Crying for fear of Allah is a virtuous deed. It brings about Allah’s mercy, forgiveness and pleasure. At-Tirmidhi narrated on the authority of Ibn `Abbas that Allah’s Messenger (peace and blessings be upon him) said: “Two eyes are never touched by the Hell-fire: the eyes (of a man who) shed tears for fear of Allah and the eyes (of a man who) kept awake to guard (Muslims) for the sake of Allah.”
The majority of Muslim jurists say that crying or weeping out of piety and fear of Allah for remembering the Hereafter — whether in a loud or a low voice— does not nullify prayer. In the same way, crying and moaning out of pain does not nullify prayer. However, scholars of the Shafi`i School of Fiqh opine that crying in general nullifies prayer, no matter what the reason for crying is.
It is stated in The Kuwaiti Encyclopedia for Fiqh: “Scholars of the Hanafi and the Shafi`i Schools of Fiqh see that moaning, wailing, sobbing and the like nullify prayer if it is accompanied by some utterance of two sounds at least. The Hanafi scholars exclude a patient who can’t help moaning out of pain. Prayer of such a person is not nullified by moaning or crying, even if it is accompanied by an utterance of two sounds, just for necessity.
Abu Yusuf said: If moaning is a result of pain that can be dispensed with, then it nullifies prayer.

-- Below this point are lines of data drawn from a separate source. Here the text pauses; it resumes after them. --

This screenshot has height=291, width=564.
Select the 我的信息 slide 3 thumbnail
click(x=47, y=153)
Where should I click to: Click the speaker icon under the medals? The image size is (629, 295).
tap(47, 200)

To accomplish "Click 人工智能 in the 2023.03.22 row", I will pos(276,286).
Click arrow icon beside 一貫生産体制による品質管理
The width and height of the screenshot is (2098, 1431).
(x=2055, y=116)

But if it is due to a severe unbearable pain, it does not nullify prayer. Muhammad, disciple of Abu Hanifah, said: If one’s illness is not so serious, his prayer is nullified by moaning. However, if his is so seriously illness that he cannot help moaning during prayer, then his prayer is valid.
Ibn `Abdin held the same view with some restrictions, i.e., moaning in this case there should not have any utterances (words), but just sound. The Hanafi scholars also exclude crying for fear
of the Hereafter, and on mentioning Paradise and Hellfire; crying in those cases does not nullify prayer, as this is a sign of piety. If one led in prayer is affected by the recital of the imam to the extent that he comments on it saying, yes or nay, his prayer is all right.

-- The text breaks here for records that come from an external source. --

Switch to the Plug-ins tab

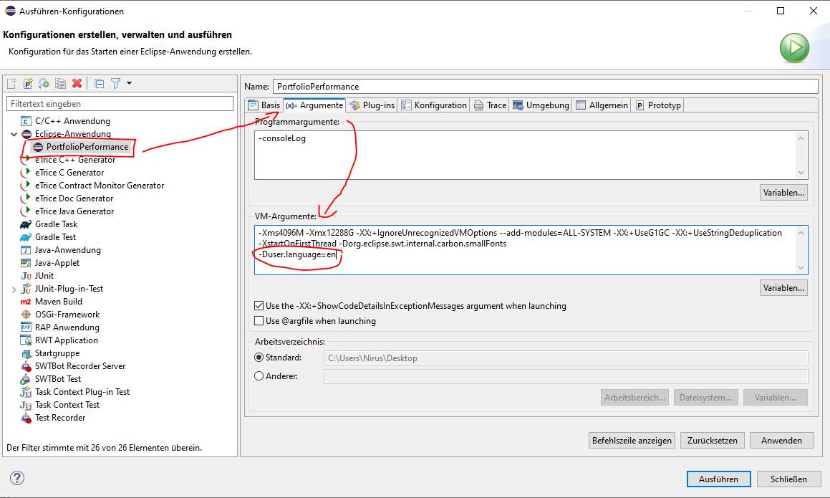tap(372, 105)
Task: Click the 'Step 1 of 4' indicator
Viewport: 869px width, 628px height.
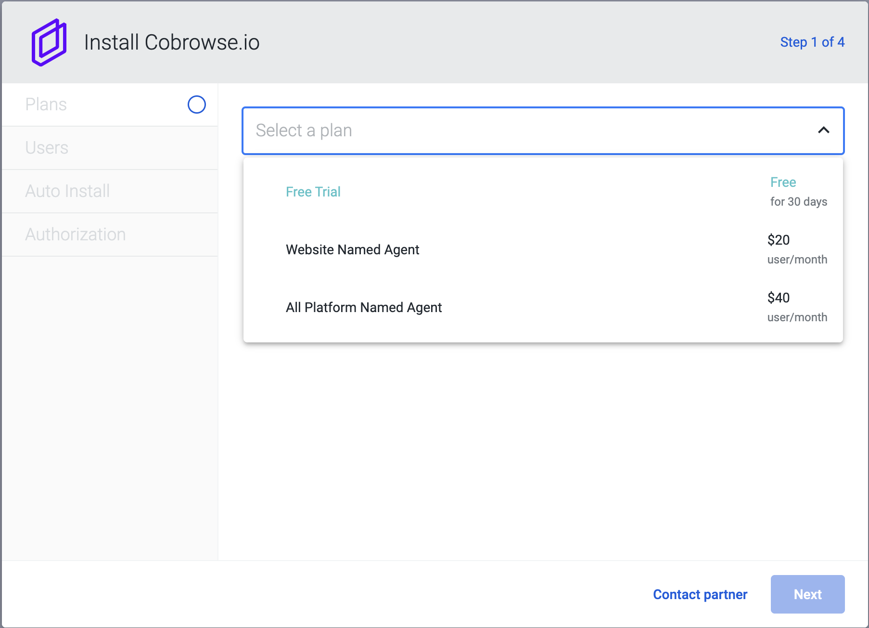Action: (812, 42)
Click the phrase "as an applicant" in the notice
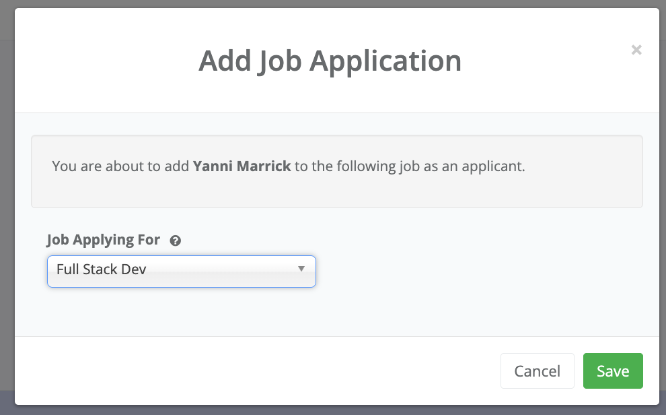The height and width of the screenshot is (415, 666). click(x=473, y=166)

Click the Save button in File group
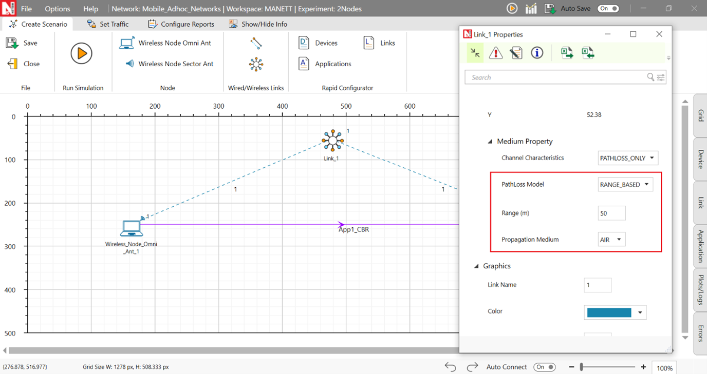[22, 43]
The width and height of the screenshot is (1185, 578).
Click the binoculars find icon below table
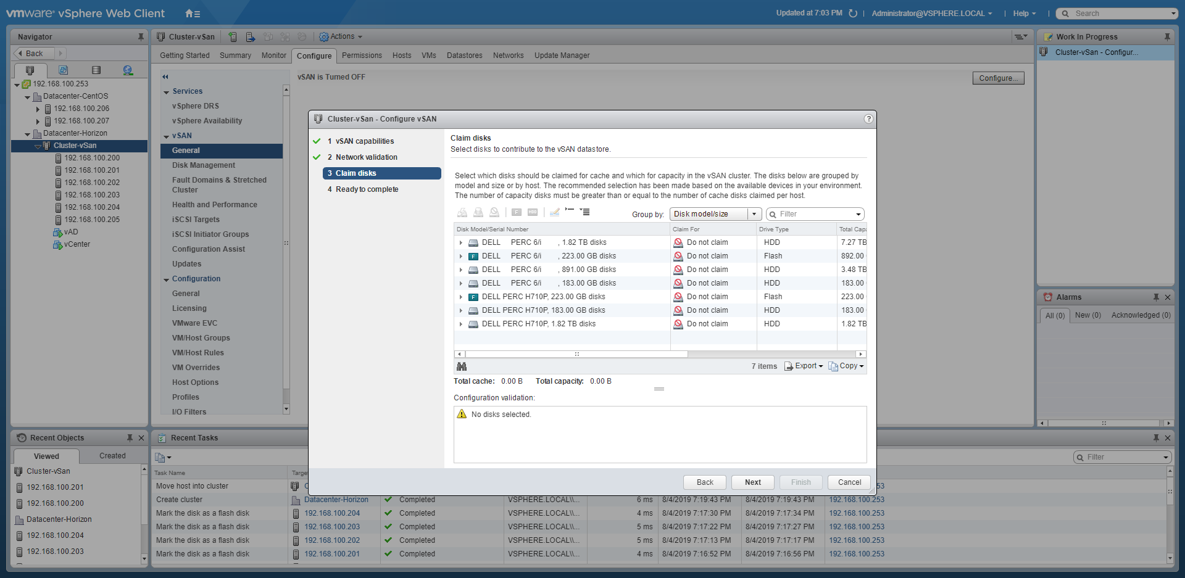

Ibn `Abdin reported Al-Kafi as saying that moaning out of piety or remembering Paradise and Hellfire carry the meaning of du`a’, as if one says: O Allah! I seek Your Paradise and seek refuge in You from the Hell-Fire. So if one says it explicitly, there is nothing wrong in his prayer. But if one moans out of pain or affliction, hence his moaning carry the meaning of a call for sympathy, as if he is seeking condolence. Hence any utterances in this course nullify prayer.

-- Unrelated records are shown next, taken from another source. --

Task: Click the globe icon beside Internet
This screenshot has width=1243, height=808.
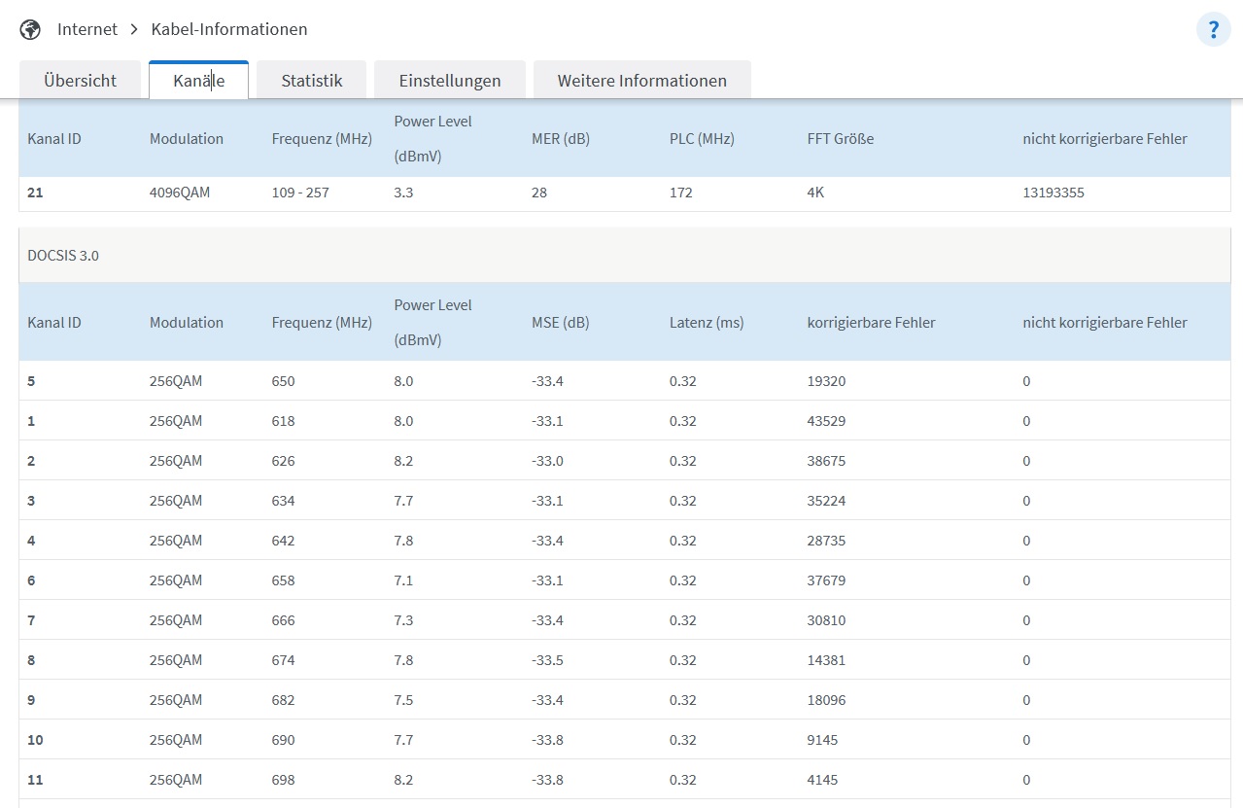Action: coord(30,29)
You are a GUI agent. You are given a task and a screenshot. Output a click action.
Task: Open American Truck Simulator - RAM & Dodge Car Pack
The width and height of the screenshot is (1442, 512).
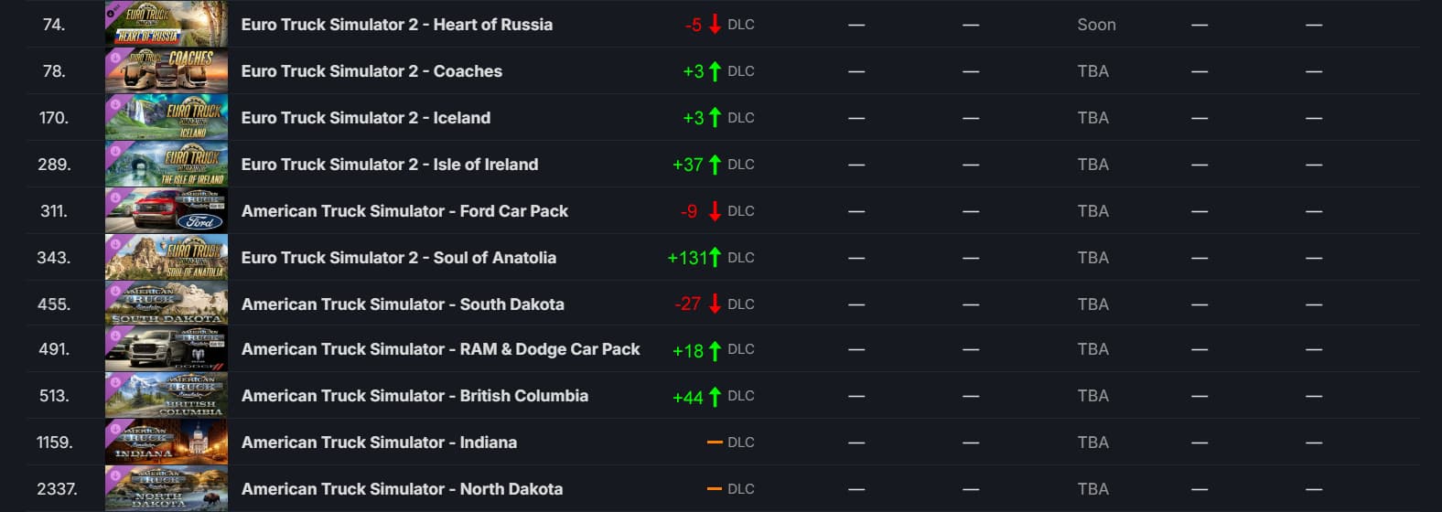click(x=440, y=349)
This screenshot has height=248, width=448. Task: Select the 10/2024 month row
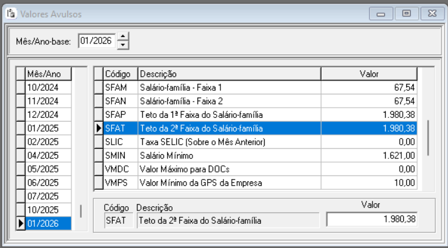pyautogui.click(x=48, y=87)
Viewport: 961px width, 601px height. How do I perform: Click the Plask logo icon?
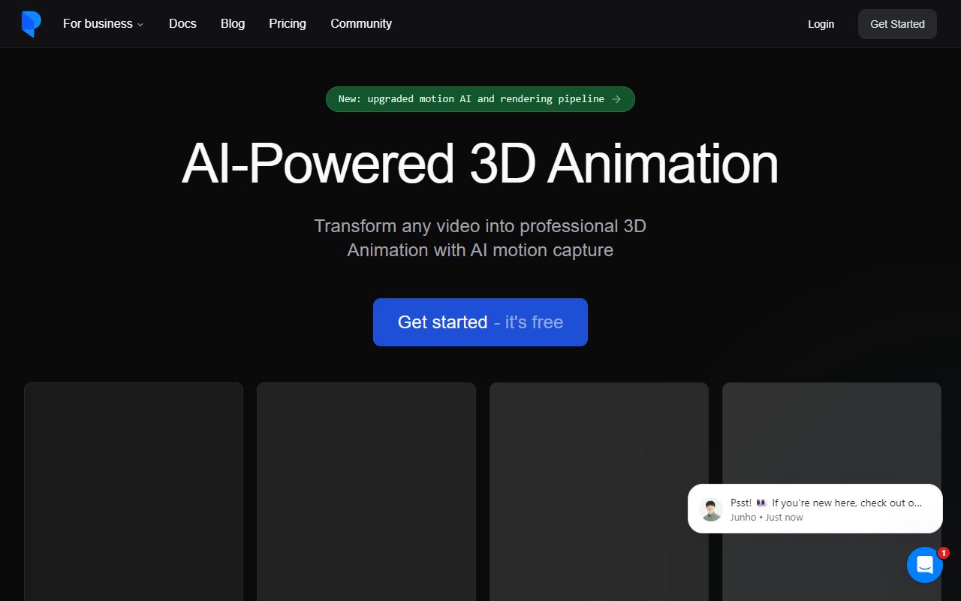tap(31, 23)
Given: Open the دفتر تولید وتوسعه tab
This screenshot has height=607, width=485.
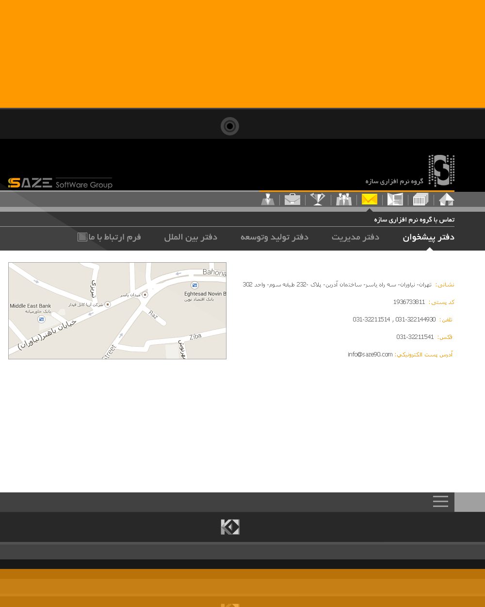Looking at the screenshot, I should click(275, 237).
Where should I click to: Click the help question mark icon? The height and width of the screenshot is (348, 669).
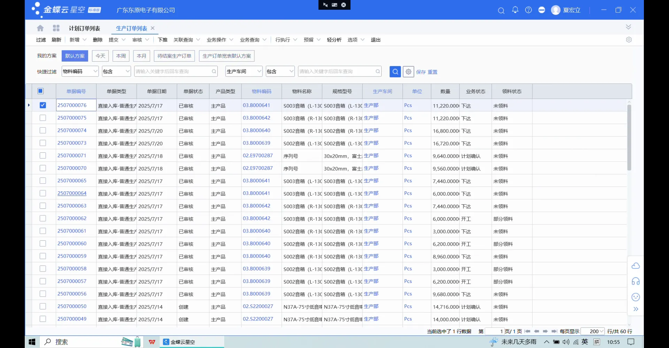coord(528,10)
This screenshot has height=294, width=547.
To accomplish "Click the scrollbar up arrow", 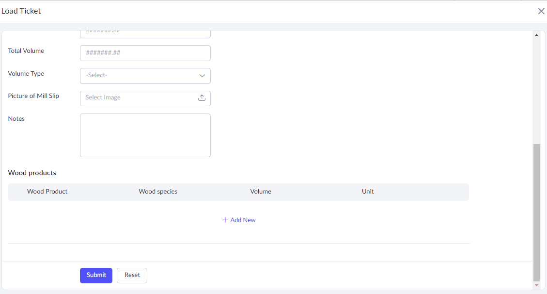I will pos(536,35).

The Shafi`i scholars see no difference between crying out of piety or whatsoever. They see that in all cases crying nullifies prayer.
The Maliki scholars of Fiqh see it permissible to cry in prayer out of severe pain or out of piety, whether one cries heavily or lightly. Otherwise, there is a difference between intended and unintended crying; between heavy and light crying. Intended crying in this case nullifies prayer whatever its extent, whereas unintended sobbing does not nullify prayer except if it is heavy. But one has to offer two forgetfulness prostrations for unintended light crying. Ad-Dardir says: This applies to crying in a loud voice. Yet silent crying does not matter at all, even if intended, so long as it is not heavy.
The Hanbali School of Fiqh share the same view of the Maliki School. They agree that prayer is not nullified by crying out of fear of Allah, as it is uncontrollable. It is the same as one cannot help coughing, sneezing and yawning during prayer, even if, during this, one makes some utterance consisting of two sounds. Mohana said: I stood beside Abu `Abdullah while offering prayer and heard him yawning five times. He made some utterances like oh, oh. This does not nullify prayer because it does not incur any rulings that are related to speech. It is, by and large, blameworthy to intend crying or laughing, not to make any utterances that are made of two sounds, so that it nullifies prayer.”